Great, that sounds like it could have been written by a human. Well, maybe not quite yet. 

While in theory, *Top-p* seems more elegant than *Top-K*, both methods work  well in practice. *Top-p* can also be used in combination with *Top-K*, which can avoid very low ranked words while allowing for some dynamic selection.

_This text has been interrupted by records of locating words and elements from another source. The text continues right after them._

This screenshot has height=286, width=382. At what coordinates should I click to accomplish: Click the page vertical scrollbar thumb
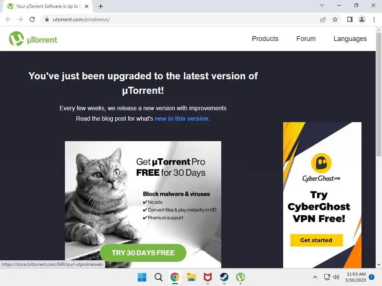click(x=379, y=95)
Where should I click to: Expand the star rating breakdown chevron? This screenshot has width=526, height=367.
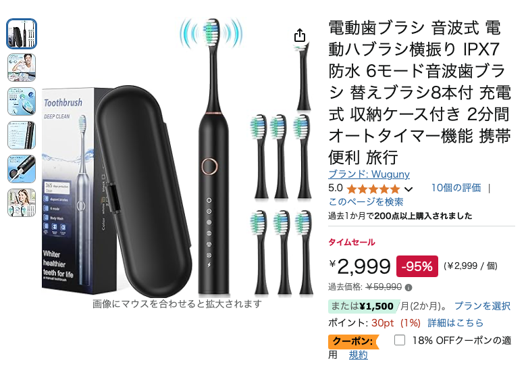pyautogui.click(x=409, y=189)
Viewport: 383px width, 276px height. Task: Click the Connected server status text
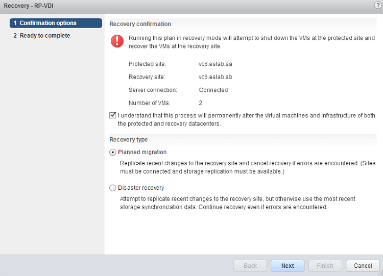(213, 90)
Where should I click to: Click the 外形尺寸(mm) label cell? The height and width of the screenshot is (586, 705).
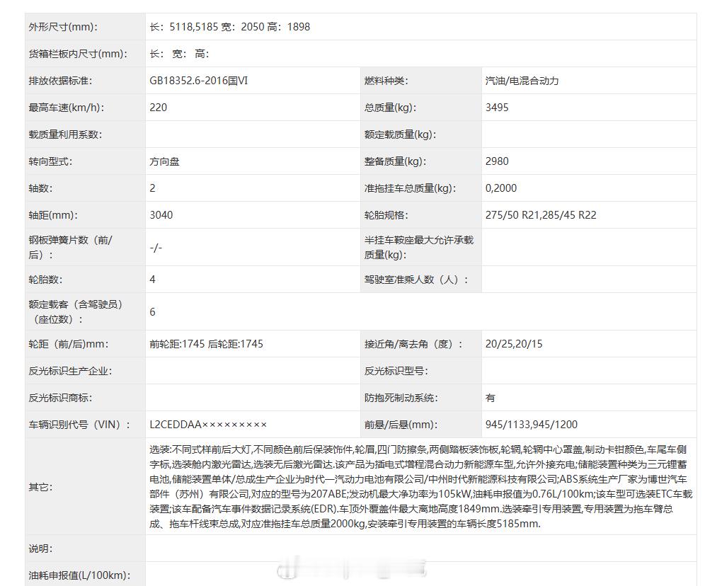85,27
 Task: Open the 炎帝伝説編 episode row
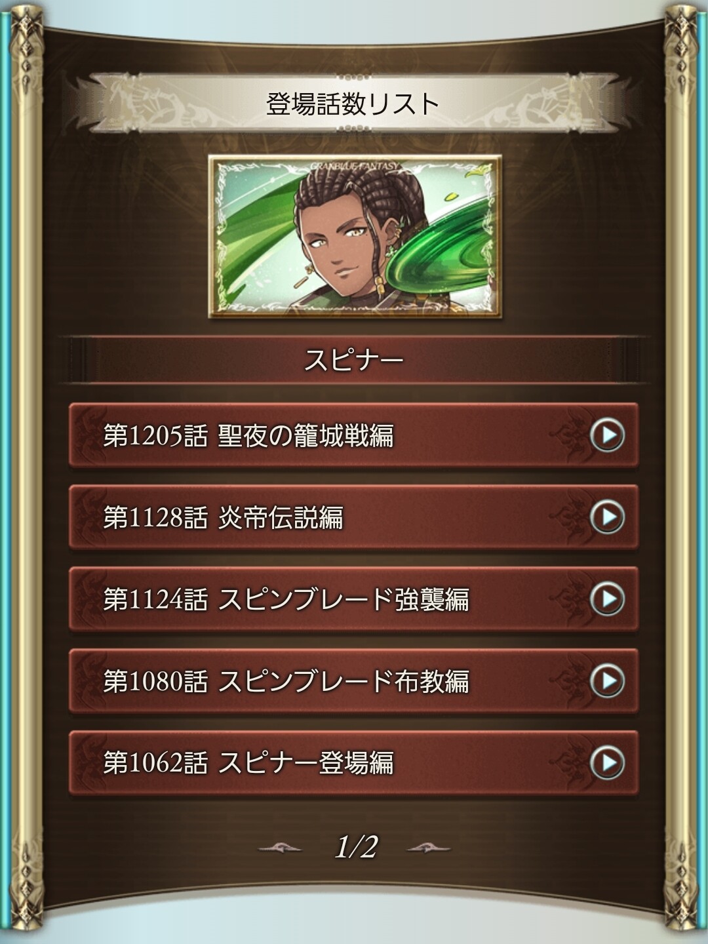point(353,517)
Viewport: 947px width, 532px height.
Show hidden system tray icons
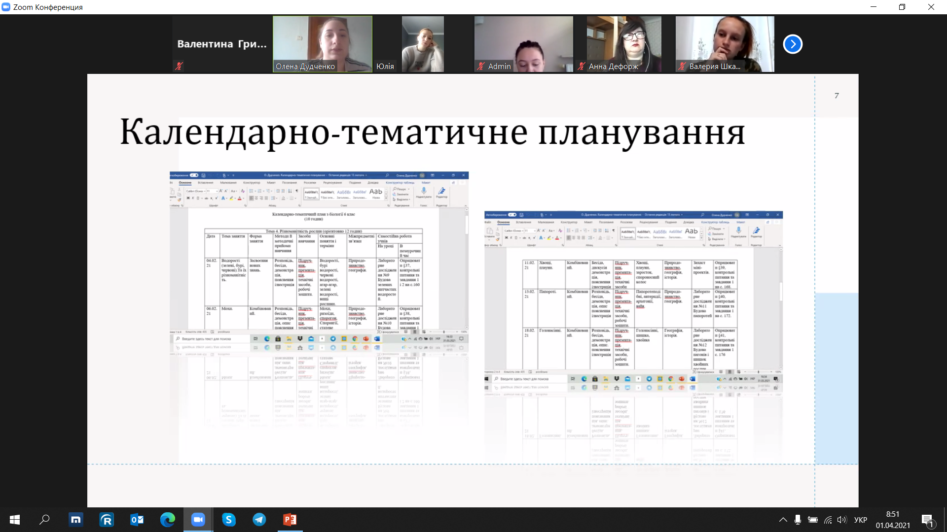pyautogui.click(x=783, y=520)
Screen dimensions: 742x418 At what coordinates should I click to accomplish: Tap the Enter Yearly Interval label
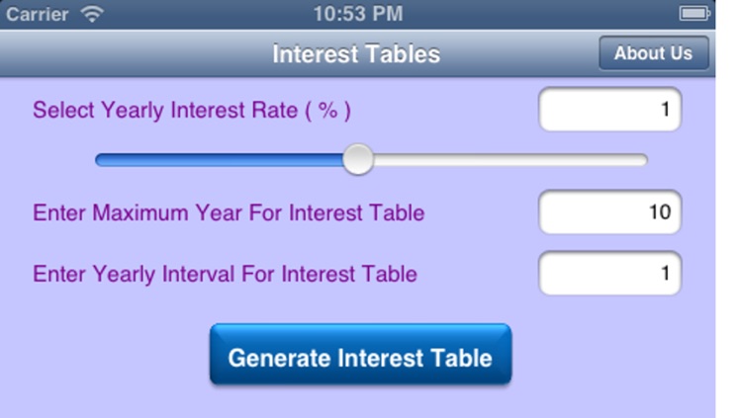tap(225, 274)
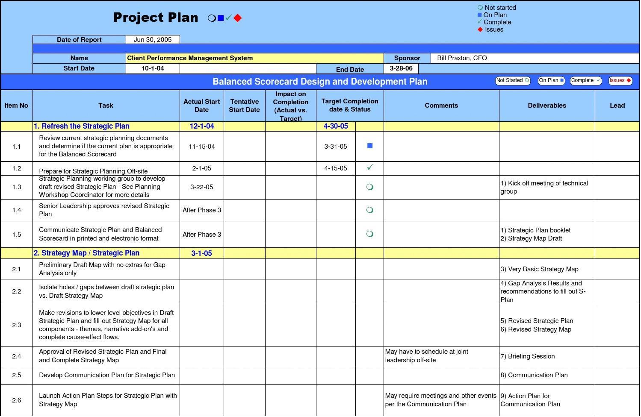
Task: Select the Sponsor field Bill Praxton, CFO
Action: click(x=535, y=58)
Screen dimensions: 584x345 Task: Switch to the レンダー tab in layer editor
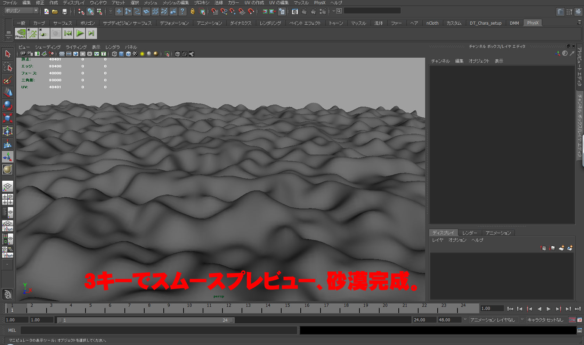pos(470,233)
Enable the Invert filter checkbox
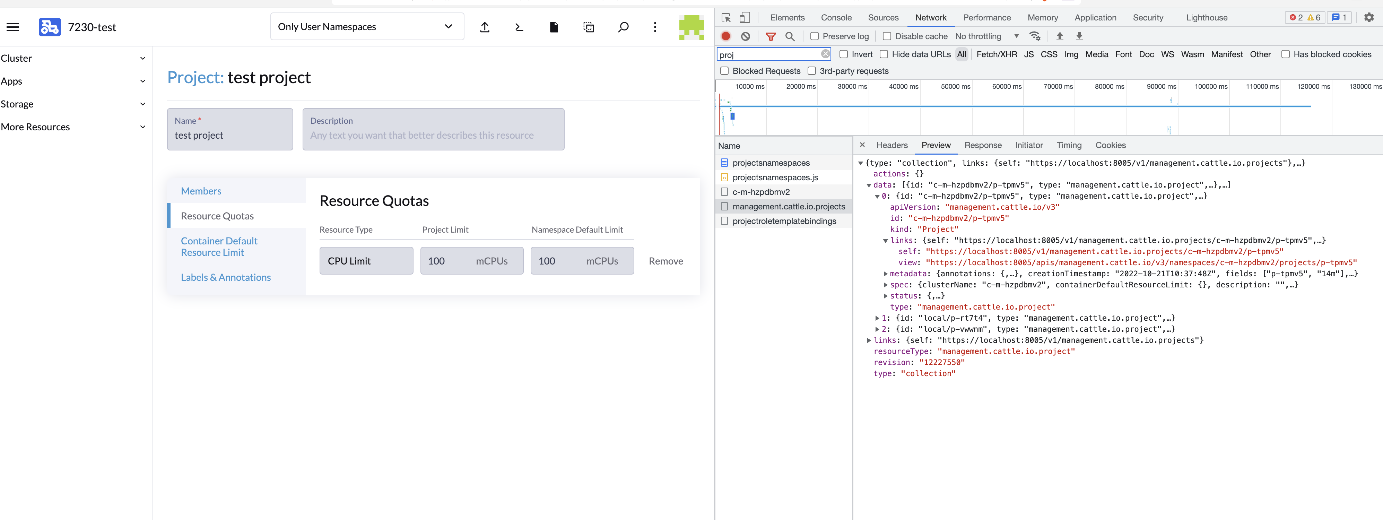 click(845, 54)
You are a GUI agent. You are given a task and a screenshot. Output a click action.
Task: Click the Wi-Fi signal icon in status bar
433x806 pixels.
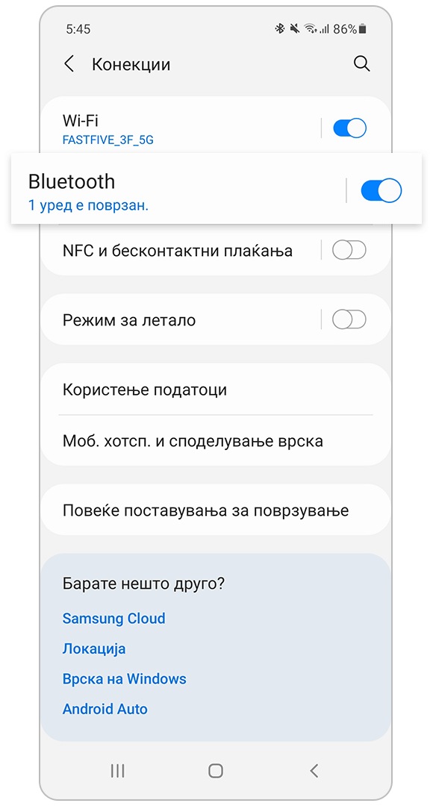coord(311,28)
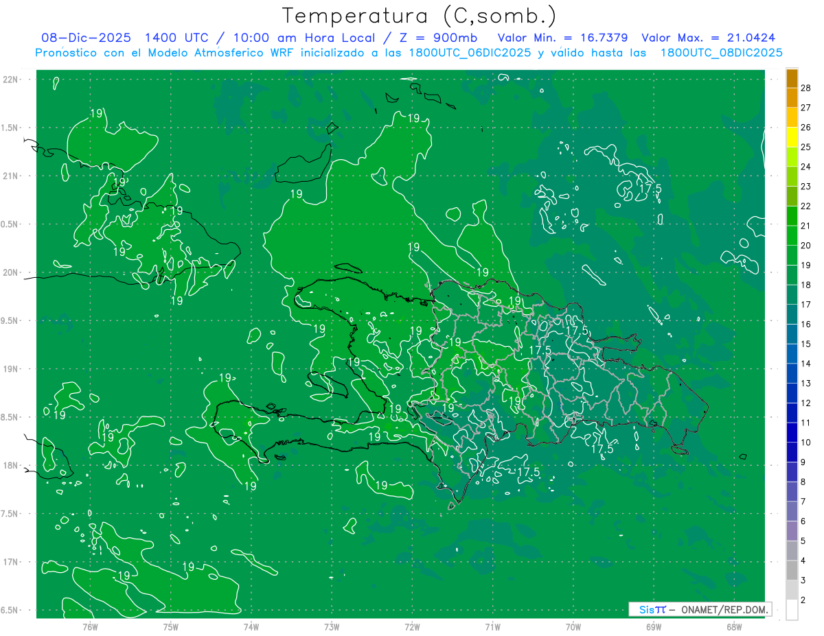Click the SisTT ONAMET/REP.DOM. logo box

700,609
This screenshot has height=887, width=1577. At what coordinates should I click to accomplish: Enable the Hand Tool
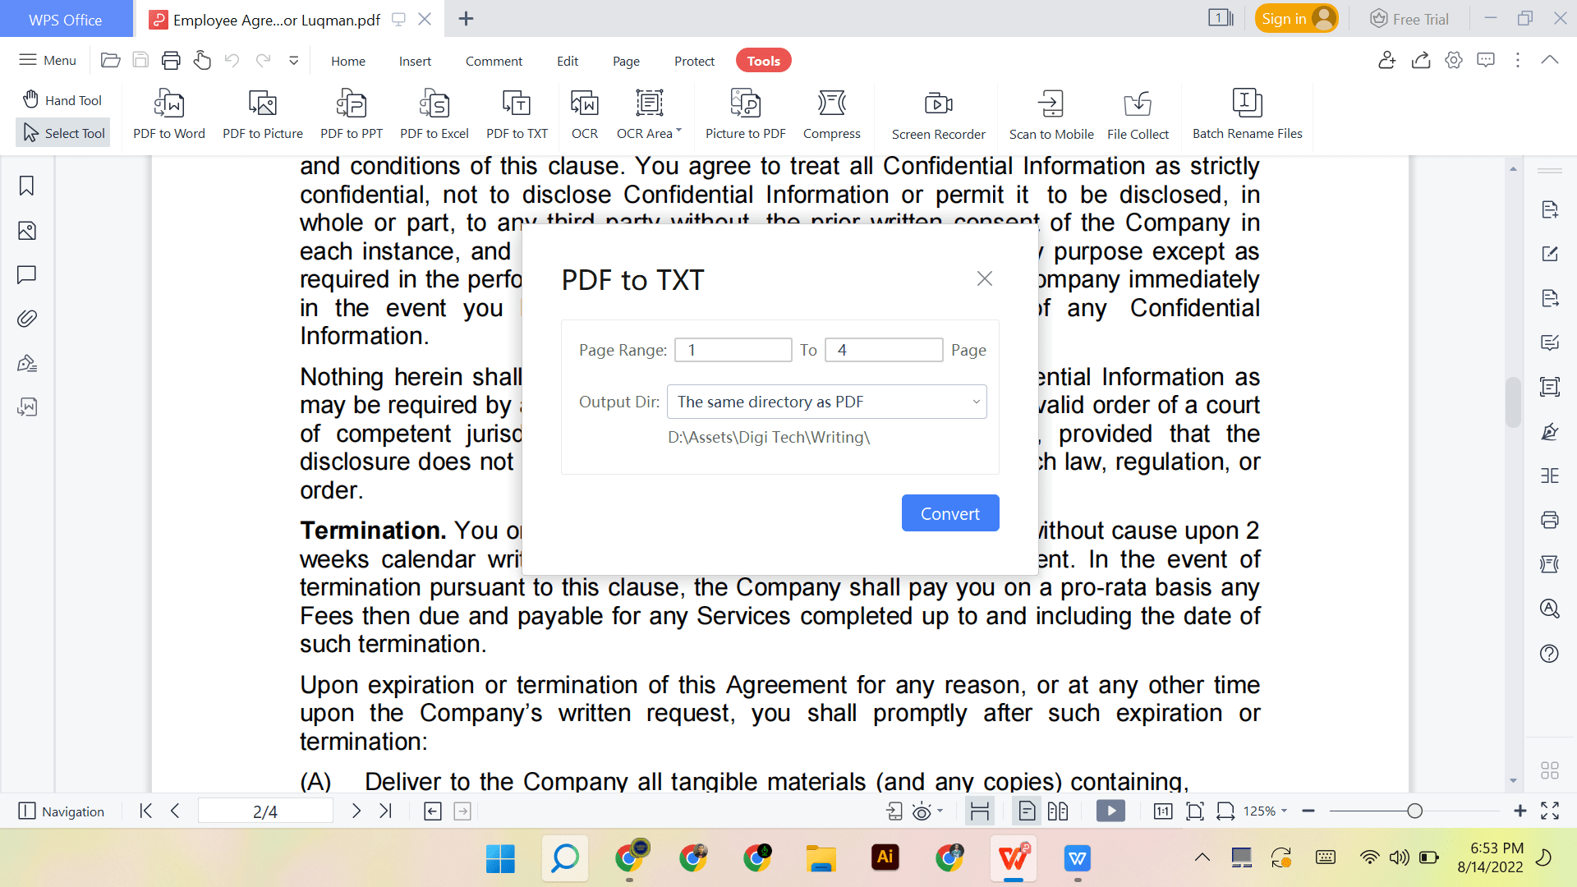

Finally, to get multiple independently sampled outputs, we can *again* set the parameter `num_return_sequences > 1`: 

In [21]:
# set seed to reproduce results. Feel free to change the seed though to get different results
tf.random.set_seed(0)

# set top_k = 50 and set top_p = 0.95 and num_return_sequences = 3
sample_outputs = model.generate(
    input_ids,
    do_sample=True, 
    max_length=50, 
    top_k=50, 
    top_p=0.95, 
    num_return_sequences=3,
)

print("Output:\n" + 200 * '-')
for i, sample_output in enumerate(sample_outputs):
  print("{}: {}".format(i, tokenizer.decode(sample_output, skip_special_tokens=True)))

Output:
--------------------------------------------------------------------------------------------------------------------------------------------------------------------------------------------------------
0: What if i want to try a new thing?

"Hey, i need to check my friends and I can't hear you." "What you can hear me listening to?" I answered, "Do I have to play drums?" "Yeah
1: What if i want to try a new thing that the other person has said, and it's the same thing or a different person? If not, why are i the same person who said something before.

If this new thing is good and
2: What if i want to try a new thing i have forgotten? I'll try something new in 15 days and will i get an awesome product instead of just a crappy one.

The best product.

by

I use it for


Cool, now you should have all the tools to let your model write your stories with `transformers`!